Une nouvelle réglementation européenne concernant les droits des passagers aériens, notamment sur les bagages cabine et les indemnisations en cas de litiges, est actuellement à l’étude. D’après BFM Business, cette réforme potentielle s’inscrit dans un contexte de renforcement continu des règles encadrant le transport aérien en Europe, un secteur déjà soumis à des directives strictes comme le règlement CE n°261/2004.
Ce qu'il faut retenir
- Une révision du cadre réglementaire européen sur les bagages cabine et les indemnisations des passagers est en discussion.
- Les mesures envisagées pourraient s’appliquer à tous les vols au départ ou à l’arrivée dans l’Union européenne.
- Le règlement actuel encadre déjà les compensations en cas de retard, d’annulation ou de surréservation, mais les règles sur les bagages restent moins précises.
Un cadre réglementaire déjà existant, mais incomplet
Depuis 2004, le règlement européen CE n°261/2004 impose aux compagnies aériennes des obligations strictes en matière d’indemnisation des passagers en cas de retard, d’annulation ou de refus d’embarquement. Ces compensations peuvent atteindre jusqu’à 600 euros par passager, selon la distance du vol et la durée du retard. Cependant, les règles concernant les bagages cabine restent moins encadrées, laissant une marge d’interprétation aux transporteurs.
Selon BFM Business, cette nouvelle proposition vise à clarifier et à uniformiser les pratiques. Aujourd’hui, les compagnies appliquent des politiques variables : certaines autorisent deux bagages cabine gratuits, d’autres n’en permettent qu’un seul. Les indemnisations en cas de perte ou de détérioration des bagages restent également soumises à des conditions strictes, souvent difficiles à faire valoir pour les passagers.
Des mesures attendues pour renforcer les droits des voyageurs
Parmi les pistes envisagées, une harmonisation des règles sur le poids et la taille des bagages cabine est évoquée. Certaines compagnies imposent déjà des restrictions strictes, comme un poids maximal de 8 kg, tandis que d’autres autorisent des bagages plus lourds.

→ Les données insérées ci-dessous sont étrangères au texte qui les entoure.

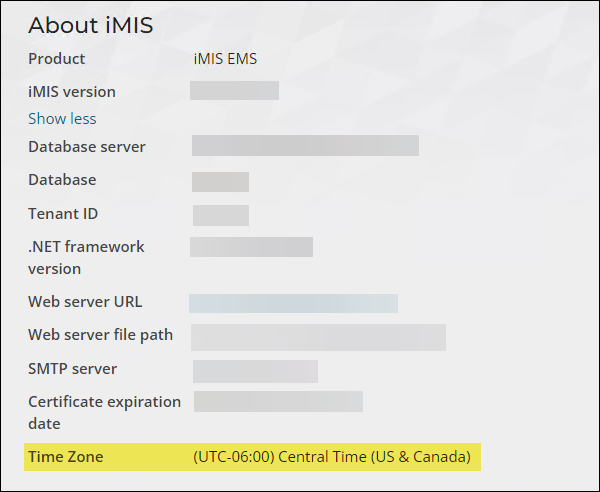600x492 pixels.
Task: Open the blurred Web server URL link
Action: point(293,303)
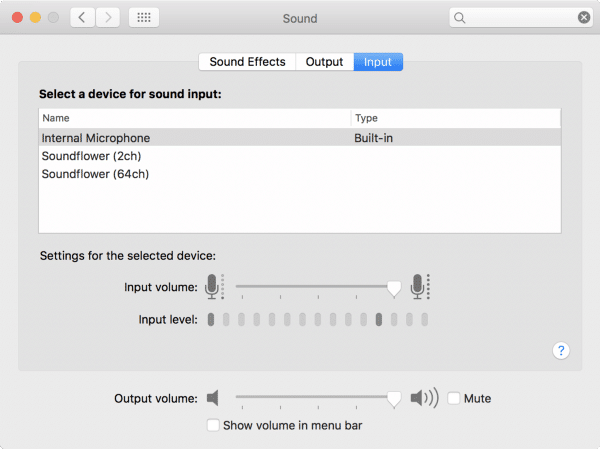Click the Input volume slider track

coord(315,286)
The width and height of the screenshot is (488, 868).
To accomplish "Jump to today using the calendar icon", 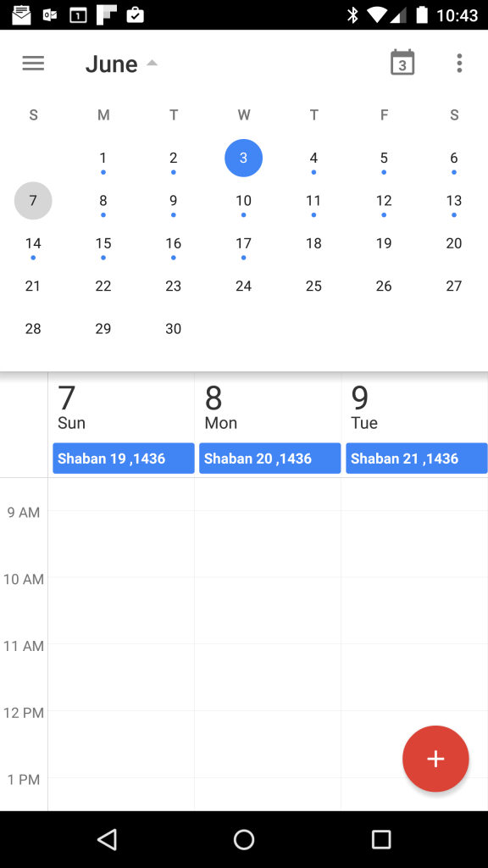I will [402, 63].
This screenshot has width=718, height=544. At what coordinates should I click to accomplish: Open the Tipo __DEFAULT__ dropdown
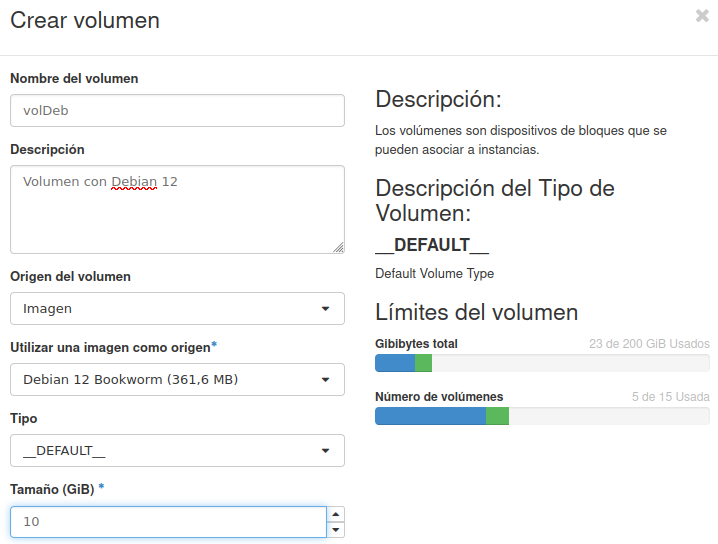(177, 451)
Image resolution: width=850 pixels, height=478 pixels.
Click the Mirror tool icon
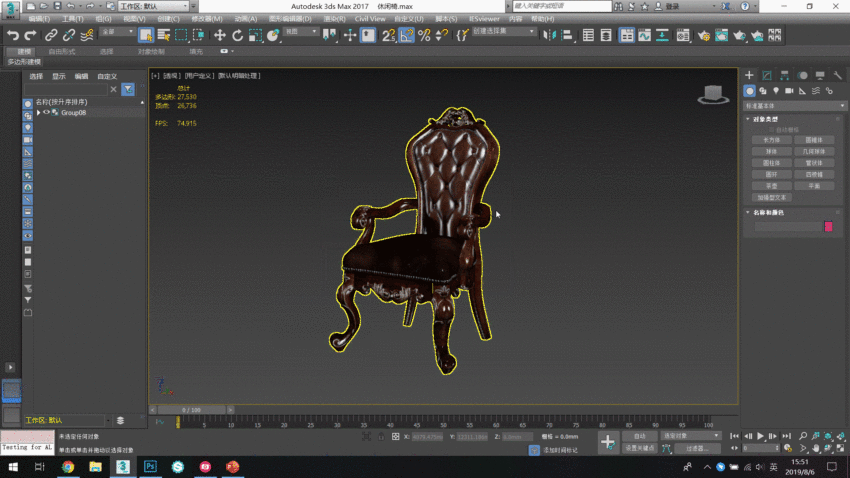tap(549, 35)
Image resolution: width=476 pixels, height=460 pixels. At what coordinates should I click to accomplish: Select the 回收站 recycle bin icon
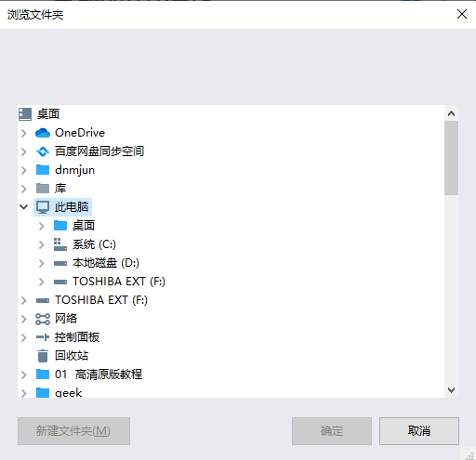tap(43, 356)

Une standardisation pourrait éviter les litiges en embarquement et réduire les frais supplémentaires pour les passagers.
Par ailleurs, la question des indemnisations en cas de retard des bagages enregistrés pourrait être revue. Aujourd’hui, les passagers doivent attendre au moins 21 jours avant de pouvoir prétendre à une compensation, un délai jugé trop long par de nombreuses associations de consommateurs. Une réduction de ce délai, voire une indemnisation immédiate en cas de perte définitive, est donc envisagée.

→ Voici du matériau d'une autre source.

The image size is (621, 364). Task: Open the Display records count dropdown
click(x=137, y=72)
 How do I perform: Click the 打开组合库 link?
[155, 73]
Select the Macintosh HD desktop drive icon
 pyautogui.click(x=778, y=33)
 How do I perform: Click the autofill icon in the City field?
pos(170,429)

« Les passagers européens méritent une protection claire et uniforme, surtout dans un secteur aussi concurrentiel que le transport aérien. Une réglementation plus stricte sur les bagages et les indemnisations serait un pas important vers plus d’équité. »
Une réforme qui s’inscrit dans une dynamique européenne
Cette initiative s’ajoute à d’autres mesures récentes visant à renforcer les droits des passagers, comme l’obligation pour les compagnies de mieux informer les voyageurs en cas de perturbation majeure. Elle s’inscrit aussi dans le cadre plus large de la transition écologique du secteur aérien, où la transparence sur les coûts et les services devient un enjeu croissant.
Reste à voir si les compagnies aériennes, déjà sous pression en raison de la hausse des coûts du kérosène et des normes environnementales, parviendront à absorber ces nouvelles obligations sans répercuter les frais sur les billets. Une chose est sûre : les associations de consommateurs suivront de près l’avancée de ce dossier, qui pourrait redéfinir les rapports de force entre passagers et transporteurs.
Pour l’heure, aucune date précise n’a été arrêtée pour l’adoption de cette réforme, mais les négociations s’annoncent tendues entre les défenseurs des droits des passagers et les compagnies aériennes.
Cette réforme s’appliquerait à tous les vols au départ ou à l’arrivée dans l’Union européenne, qu’ils soient opérés par des compagnies européennes ou étrangères.